A node_modules tree is a logical graph of dependencies overlaid on a physical tree of folders.

A Node represents a package folder on disk, either at the root of the package, or within a node_modules folder. The physical structure of the folder tree is represented by the node.parent reference to the containing folder, and node.children map of nodes within its node_modules folder, where the key in the map is the name of the folder in node_modules, and the value is the child node.

A node without a parent is a top of tree.

A Link represents a symbolic link to a package on disk. This can be a symbolic link to a package folder within the current tree, or elsewhere on disk. The link.target is a reference to the actual node. Links differ from Nodes in that dependencies are resolved from the target location, rather than from the link location.
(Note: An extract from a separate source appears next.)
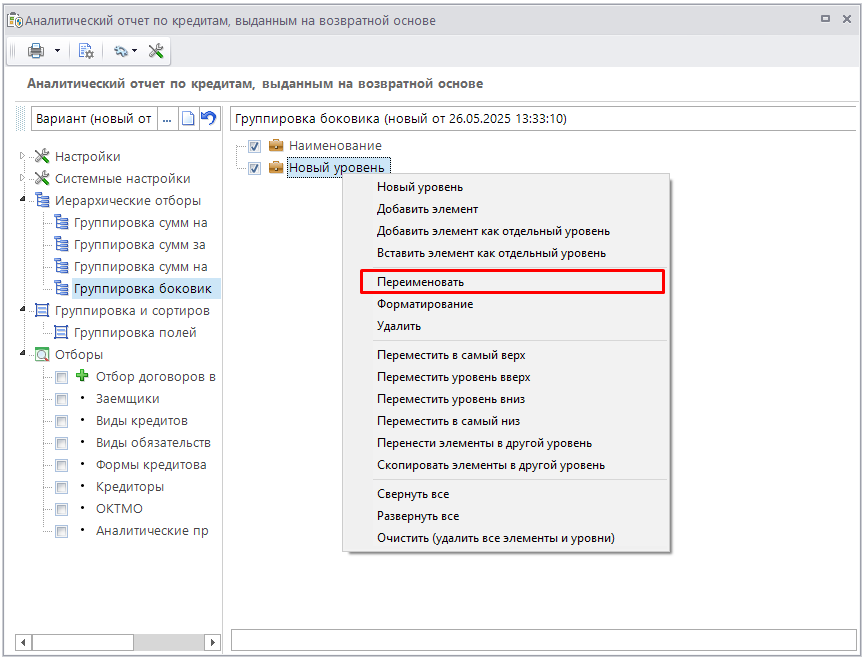The width and height of the screenshot is (863, 658).
Task: Click the briefcase icon beside Наименование
Action: [276, 146]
An Edge represents a dependency relationship. Each node has an edgesIn set, and an edgesOut map. Each edge has a type which specifies what kind of dependency it represents: 'prod' for regular dependencies, 'peer' for peerDependencies, 'dev' for devDependencies, and 'optional' for optionalDependencies. edge.from is a reference to the node that has the dependency, and edge.to is a reference to the node that requires the dependency.

As nodes are moved around in the tree, the graph edges are automatically updated to point at the new module resolution targets. In other words, edge.from, edge.name, and edge.spec are immutable; edge.to is updated automatically when a node's parent changes.

class Node

All arborist trees are Node objects. A Node refers to a package folder, which may have children in node_modules.

  • node.name The name of this node's folder in node_modules.

  • node.parent Physical parent node in the tree. The package in whose node_modules folder this package lives. Null if node is top of tree.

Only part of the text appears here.